Родной брат музыки

We use cookies. Read the Privacy and Cookie Policy

Родной брат музыки

Наш дом на горе. Внизу Черное море. А я погружена в другие волны — волны творческого вымысла Юрия Олеши. Сижу на зеленой скамье около куста цветущего олеандра, в руках — сказка «Три толстяка», клавир оперы Владимира Рубина.

Через месяц вернусь в Москву, начну репетировать.

В оркестре зазвучит шум городской площади, приближающийся звон бубенцов — в пестром балагане на колеcax будет отдернут яркий занавес, маленькая Суок, ловкий Тибул, рыжеволосый папа Бризак начнут свое трио:

«Мы веселые артисты,

Вольные птицы.

Куклы, клоуны, танцоры

Рады друзьям…»

Гармонии, мелодии, ритмы новой оперы уже несколько месяцев неотступно звучат во мне, но до конца ощутить внутренний мир каждого действующего лица этой замечательной сказки, ее правду и поэзию, слитые воедино, нужно вновь и вновь, чтобы с первой репетиции погрузить артистов в творческую атмосферу, так тепло и тонко найденную Юрием Олешей.

В первый раз я прочла сказку «Три толстяка» давно. Она для меня сразу зазвучала музыкой, хотя тогда еще, конечно, не была оперой. У Олеши поют идеи, звучат эмоции, в особых ритмах живут образы, его слова — тоже музыка.

Я часто наслаждалась гармонией его словосочетаний: он — страстный вбиратель звуков жизни, поэт, гармонически сочетающий краски и звуки. Эти его строчки, помните?
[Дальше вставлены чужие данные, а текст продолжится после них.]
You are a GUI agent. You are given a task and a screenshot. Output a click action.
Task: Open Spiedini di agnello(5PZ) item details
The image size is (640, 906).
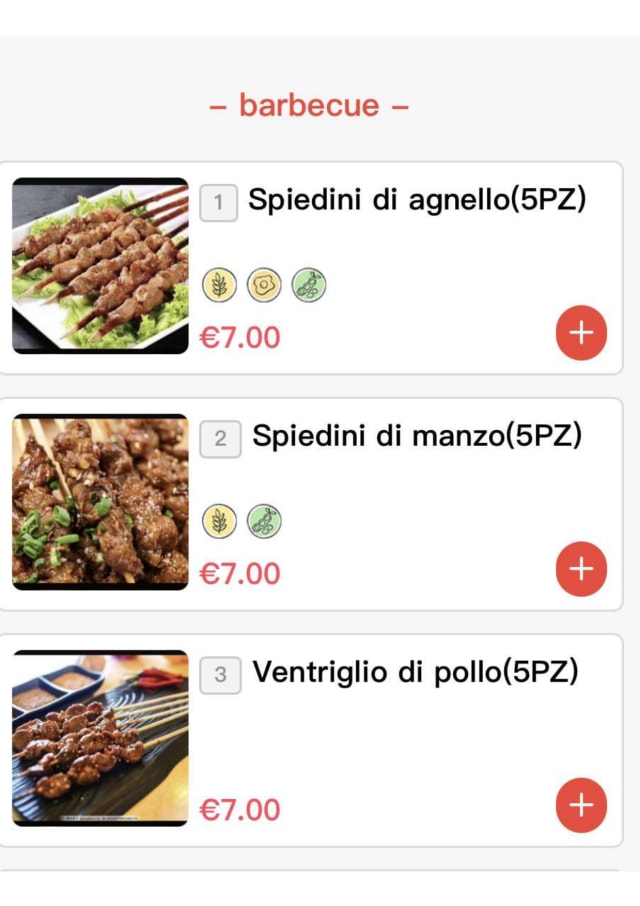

«…Я ни разу не слышал пенья соловья… Для меня это была ложь, условность — когда я сам говорил о соловье или читал у других.

И как— то раз, уже совсем в зрелые годы, когда я жил в Подмосковье, в полдень, когда все было неподвижно среди птиц и растений, вдруг что-то выкатилось из тишины -огромное звенящее колесо — и покатилось… За ним сразу другое колесо, за этим еще…
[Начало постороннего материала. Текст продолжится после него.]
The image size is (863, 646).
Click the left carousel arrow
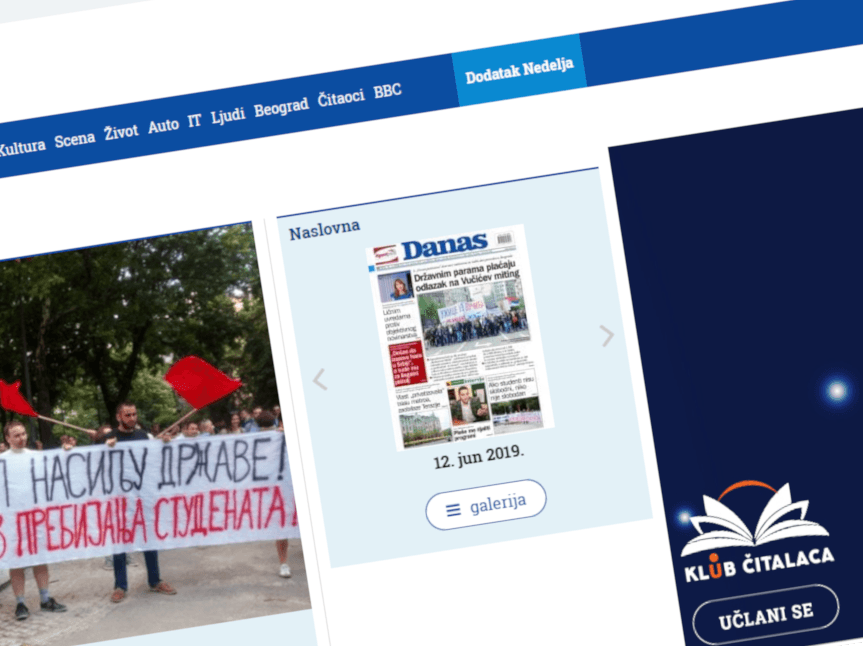point(319,379)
Эти колеса были безусловно золотыми, они были выше деревьев…

— Соловей».

Юрий Олеша вошел в мое сознание прежде всего как сказочник. Я ощущаю его сказочником и в рассказах, и в повестях, и в пьесах, будто бы вполне реальных, но всегда открытых неожиданному, словно ждущих чудес.
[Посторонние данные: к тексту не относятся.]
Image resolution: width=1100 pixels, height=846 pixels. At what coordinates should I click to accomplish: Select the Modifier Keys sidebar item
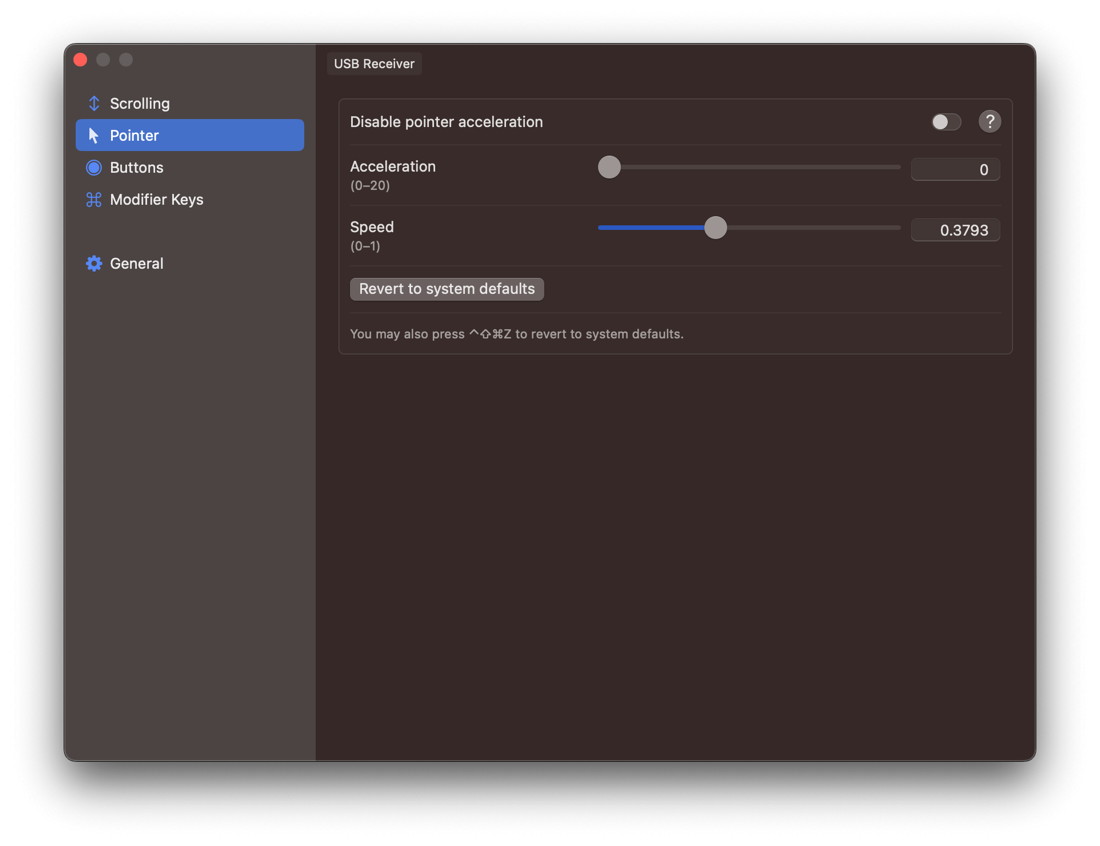point(156,200)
Олеша был мал ростом, глядел большими глазами на мир, как тролль, только что вышедший из пещеры, из недр земли. Крылатой фантазией обладала его взлохмаченная голова, ярко видел он краски жизни!

Только кисть большого художника могла создать картины, которые вы ясно видите, читая «Трех толстяков».

Продавец воздушных шаров «летел, как хороший одуванчик,

— Это возмутительно! — вопил продавец. — Я не хочу летать. Я просто не умею летать… Все было бесполезно. Ветер усиливался. Куча шаров поднималась все выше и выше…От летящей раздоцвет-ной кучи шаров падала легкая воздушная тень, подобная тени облака.

…Продавец влетел в окно.

…Он сидел в царстве шоколада, апельсинов, гранатов, крема, цукатов, сахарной пудры и варенья, и сидел на троне, как повелитель пахучего разноцветного царства. Троном был торт». Да, мы, читатели, все видим, ощущаем, вдыхаем, когда держим перед собой его книжку, книжку без всяких иллюстраций.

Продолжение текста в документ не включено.